James Smith Boutique View
Multi-manager veteran John Husselbee set up his North Investment Partners boutique in 2005, spotting a gap in the market for what he calls “IFA Oeics”.
Husselbee is among the most established names in the fund of funds market, with a decade each at Hendersons and Rothschild. When he left the former alongside colleagues Rebecca Murphy and Oliver Wallin four years back, they wanted to build a group focusing on the adviser relationship and support-side of multi-manager.
As a concept, he feels funds of funds has now become ingrained as an investment solution, after so many people struggled to perform following the bursting of the technology bubble.

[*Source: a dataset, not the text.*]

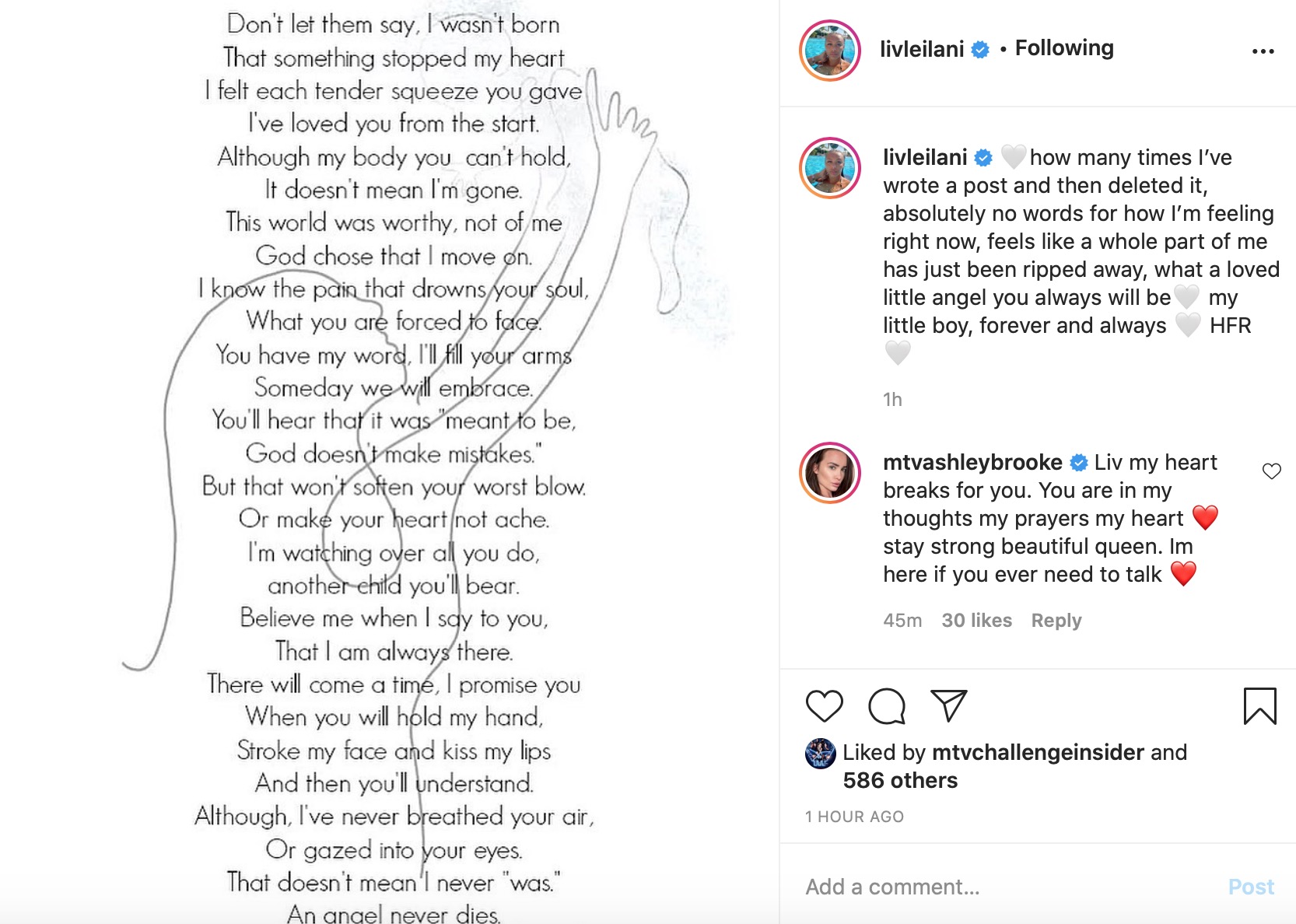The image size is (1296, 924).
Task: Like the post with the heart icon
Action: (x=824, y=705)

“Many intermediaries enjoyed great success running their clients’ money in the bull markets of the 1990s, supported by a strong equity tailwind,” he says. “But as things turned and the regulatory burden increased, more and more have opted to outsource to professionals who have time to produce a properly diversified portfolio through asset allocation.”
Husselbee’s firm stresses the partnership angle, with North running the money but the adviser in charge of client relationship and distribution.

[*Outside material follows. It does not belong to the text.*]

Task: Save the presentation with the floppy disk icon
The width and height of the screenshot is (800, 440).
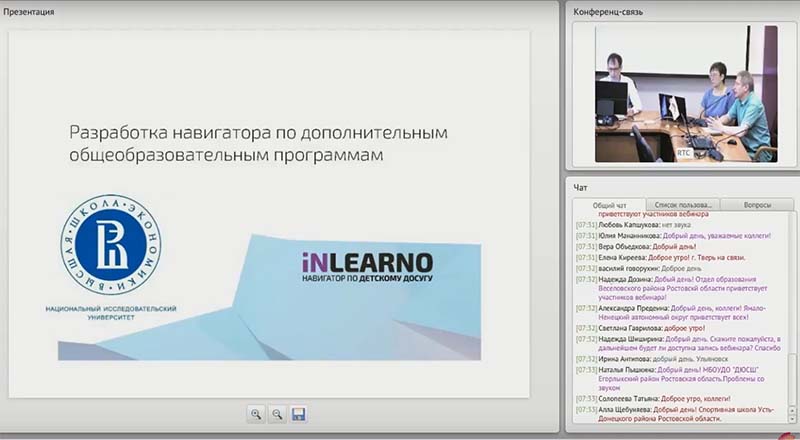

He adds: “Intermediaries want to take back control of distribution, mandate, client and the revenue streams of the business.”
“This system gives clients greater transparency and communication. It means they are not only on first name terms with their adviser but also with us as fund manager, and we offer quarterly updates to all investors.”
The group currently has eight clients – two asset managers in the form of City Financial and Way Group, plus six adviser firms.
North started out running the ex-Quilter funds for Neptune, giving the team a chance to establish their business before conducting a management buyout in October 2007.
At this stage, Neptune sold its multi-manager vehicles to City Financial – headed up by former Invesco Perpetual CEO Rob Hain – and North retained the management contract.
As Husselbee’s business has grown, the IFA Oeic side has come to dominate.
He says: “Intermediaries are evolving with the industry and need to find ways to move their business model forward.
“Most advisers will risk rate clients and if that comes out as cautious, for example, they are faced with a choice of almost 100 funds in the IMA’s cautious managed sector alone. The maximum equity content is 60 per cent but there are also funds with 100 per cent in bonds and the return profiles from these opposite ends of the spectrum are completely different.”
According to Husselbee, frustration with this bewildering choice and keeping to risk/reward targets is pushing more advisers down the IFA Oeic route.
This means they can set the risk tolerance at outset and be certain the manager will stick to it throughout, moving multi-manager back to its earliest routes.
“If advisers are buying funds off the shelf, they may be an important client to that company, but with us they are the only client,” adds Husselbee.
North currently runs funds under six separate brands – Sentinel, pH, Pennine, Nevis, Liberation and Discovery. The team is in talks with a further two IFA firms and expects to launch funds early next year.
Husselbee says the aim has always been a limited number of adviser partnerships, with no desire to rebuild a large multi-manager business.
While there is still scope to grow, he feels it is vital North chooses the right clients and, more importantly, the adviser firms are comfortable with the group’s business model.
He highlights opportunities in smaller pension funds and charities and believes there may be a fiduciary role for multi-managers in future, advising scheme trustees on suitable investments.
After four years, North has £330m under management and just four staff. Husselbee says the beauty of setting up an investment business now is the amount of non-core, non value-adding functions you can outsource, from admin through to compliance.
The group even uses a global strategist/economist on a consultancy basis, all of which allows it to offer a good service for a good price, says the team.
Their bespoke portfolios are based on client requirements, using a modular approach which combines asset allocation and fund selection.
In the secular conditions expected to dominate over the coming years, Husselbee expects tactical asset allocation will be the favoured route for adding value.